If we shirk responsibility, our education is to blame. We think as we have been taught to think. People who destroy property, damage public interests, and inflame public opinion have been educated enough to speak clearly and exhibit practical ability, although not with virtue. We must bolster our educational institutions or else things will get worse.

People with a bit of learning tend to follow faulty arguments to flawed but logical conclusions. (A little knowledge being a dangerous thing.) Rebellion tends to follow faulty reason. Reason cannot replace knowledge. It is fallible. Reasonable conclusions are not necessarily right. Reason should be our servant, not our master, and will behave properly if we keep it in its place. But if we are to choose what is just, we must have knowledge. Shakespeare taught this in his plays. Look at Othello; look at Brutus. They show us that man can use reason to convince himself of any notion he decides to take up. We can’t use Reason as a shortcut. We must first have knowledge.

In the past, the working man only represented his family, and did well enough with bits of knowledge picked up here and there. But now he is organizing into large groups and needs a proper body of knowledge in order to act with moral imagination. Without this, rebellion joins reason and supports whatever notion the man entertains. After all, it is glorious to witness the reasoning power of your own mind. It is difficult to convince a person that his conclusions are wrong once he has reasoned them out. We gain or lose by the willful choosing of the notion before reasoning takes over.

If knowledge has such an influence over our behavior and even our lives, what is it? Matthew Arnold divided into three categories: knowledge of God, knowledge of Man and knowledge of Nature. “Divinities, Humanities, and Science.” But knowledge of Letters contains the whole.

The Greeks emphasized a thorough training in words and felt it was the most important part of education. If we depreciate knowledge, we scorn the proper use and power of words.

"...if the thought fathers the word, so does the word in turn father the thought...great thoughts anticipate great works; and these come only to a people conversant with the great thoughts that have been written and said. " (p. 316)

The errors of Divinity: The church does provide a bit of literature, poetry and history, but we do not receive as much of the “words that burn”, “words fitly spoken [that] beget thoughts of peace and holy purpose”.

The errors of Science: Science is the preoccupation of our age, but will have nothing to do with literature. History, poetry and religion all fade as we strip a thing to the bone to study its dead parts. Without wonder, it is impossible to appreciate science. Science becomes only useful, not edifying. Occasionally a scientist arises with wonder intact, but generally science does not call out what is best in us, although it does appeal to our utilitarian desires. This is not the fault of science itself, but the fault of science teaching that employs ‘facts and figures and demonstrations’ while neglecting the ‘wonder and magnificent reach of the law unfolded’.

“Science is waiting for its literature.” (p. 318)
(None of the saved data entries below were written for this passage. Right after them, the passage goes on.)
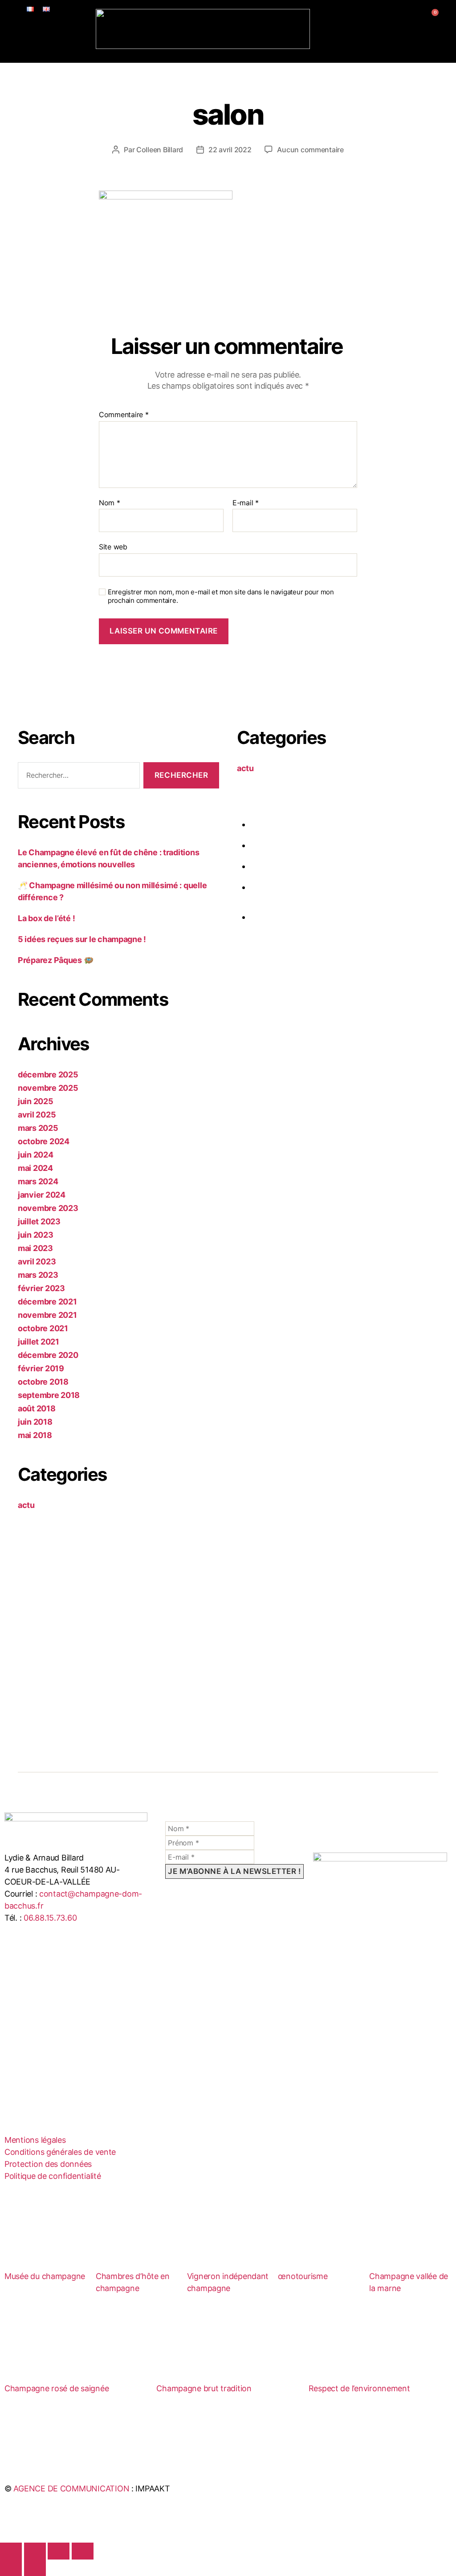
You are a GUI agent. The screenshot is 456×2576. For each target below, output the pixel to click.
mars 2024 (38, 1181)
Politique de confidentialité (52, 2176)
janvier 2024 (41, 1194)
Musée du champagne (44, 2276)
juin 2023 (35, 1234)
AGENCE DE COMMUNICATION (71, 2488)
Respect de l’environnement (359, 2388)
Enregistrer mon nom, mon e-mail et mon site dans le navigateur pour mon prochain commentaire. (221, 596)
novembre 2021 (47, 1315)
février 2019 (41, 1368)
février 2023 (41, 1288)
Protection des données (48, 2164)
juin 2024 (35, 1154)
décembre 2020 (48, 1355)
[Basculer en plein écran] (35, 2551)
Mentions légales (35, 2140)
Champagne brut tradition (204, 2388)
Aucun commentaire (310, 149)
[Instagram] (44, 1992)
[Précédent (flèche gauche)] (11, 2568)
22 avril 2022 (230, 149)
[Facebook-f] (20, 1992)
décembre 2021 (47, 1301)
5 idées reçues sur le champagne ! (82, 939)
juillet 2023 (39, 1221)
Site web (113, 546)
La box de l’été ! (46, 918)
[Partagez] (58, 2551)
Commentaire (124, 415)
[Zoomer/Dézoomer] (11, 2551)
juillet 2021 (38, 1341)
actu (26, 1505)
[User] (418, 19)
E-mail (245, 503)
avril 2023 (37, 1261)
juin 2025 (35, 1101)
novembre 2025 (48, 1088)
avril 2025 (37, 1114)
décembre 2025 (48, 1074)
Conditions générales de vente (60, 2152)
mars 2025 (38, 1128)
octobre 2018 (43, 1381)
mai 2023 (35, 1248)
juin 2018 (35, 1421)
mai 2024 (35, 1168)
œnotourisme (302, 2276)
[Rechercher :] (77, 777)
Our better parts are inspired when a scientist describes how a law was revealed, that it was there all along and only now discovered. We cannot neglect science. We must learn it, but the teaching of science is too often bereft of life.

But it is no good laying blame here or there. We need to realize that as a nation we are losing our higher values, tending to emphasize “sordid hopes and low ambitions”. We may get the lower things we desire, but lose nobler ideals, such as honesty and loyalty. And eventually, without nobler ideals, the lower things will also be lost. Remember the trade guilds centuries ago, and the Russian village communes? Without virtue, men and their groups tend toward tyranny. Men cannot sustain their causes if their souls are lost in gaining them. We can all influence public opinion, whether in small or large ways, and ought to raise the discussion to "duty, responsibility, brotherly love.”